Les habitants de la Haute-Marche, province rédimée, jouissaient d’un faible impôt sur le sel, alors que le Berry, au nord, était un pays de grande gabelle. Cette situation profitait aux contrebandiers, nombreux, qui réussirent à soulever une grande partie de la population lorsqu’il fut décidé d’instaurer une zone intermédiaire entre la Haute-Marche et le Berry où le sel restait à bas prix, mais la vente entre particuliers était réglementée. Le 27 décembre 1667, près de 8 000 personnes se regroupent à Lourdoueix-Saint-Michel. Le lendemain, 800 hommes et quelques femmes se dirigent vers Fresselines où se trouve le bureau des gabelles. À l’entrée de la ville, ils rencontrent par hasard la garde de La Celle-Dunoise. Le capitaine est rossé et les gardes jetés dans les eaux glacées de la Creuse. Reprenant leur chemin, les émeutiers investissent le bureau des gabelles et le mettent à sac. L’un des gabelous, Jean Ridel, particulièrement détesté, est mis à mort dans une parodie de cannibalisme. Le ventre ouvert et rempli de sel, son corps est traîné à travers le village.

(Thierry Girard)

À propos de Paysages insoumis

En 2002-2003, alors qu’il travaille à un projet autour de Vassivière, Les Cinq Voies de Vassivière, Thierry Girard est frappé par le caractère rebelle et réfractaire de l’histoire et de la culture du Limousin.

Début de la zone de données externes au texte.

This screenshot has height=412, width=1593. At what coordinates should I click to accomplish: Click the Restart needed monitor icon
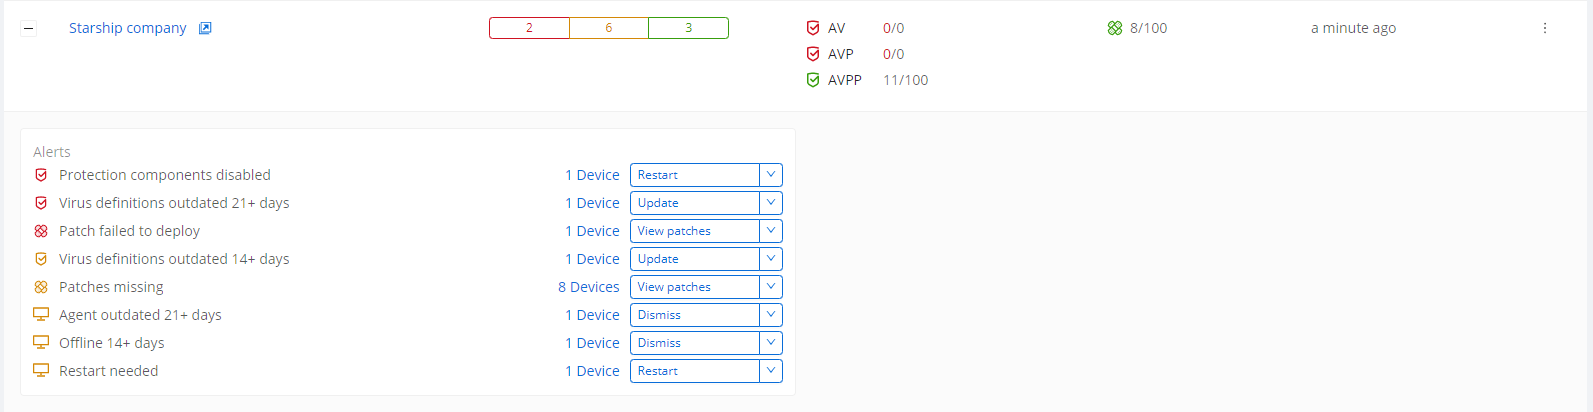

Ainsi, entre 2007 et 2009, il va arpenter cette région et ses départements limitrophes pour photographier ces « lieux et paysages liés à l’esprit de rébellion : révoltes paysannes, émeutes ouvrières, résistance etc. ».

Évoquer la terre de la Résistance mais aussi toutes les résistances qui au cours des siècles ont nourri l’histoire de ces régions : les révoltes collectives ou individuelles, les jacqueries et conflits sociaux, mais aussi les chemins d’exil ou de migration de populations chassées par la nécessité.

Son travail s’est constitué autour de lieux (villes, villages, campagnes, forêts) où un événement remarquable ou plus modeste a laissé une empreinte. Le paysage semble le plus souvent indifférent, souvent silencieux par rapport à son histoire mais tout le talent était de faire sourdre à la surface de l’image cette charge du passé. Se documentant, recueillant quelquefois des témoignages des habitants, il présente en regard de chaque photographie, un court texte où est relaté l’événement historique qui s’y ait déroulé.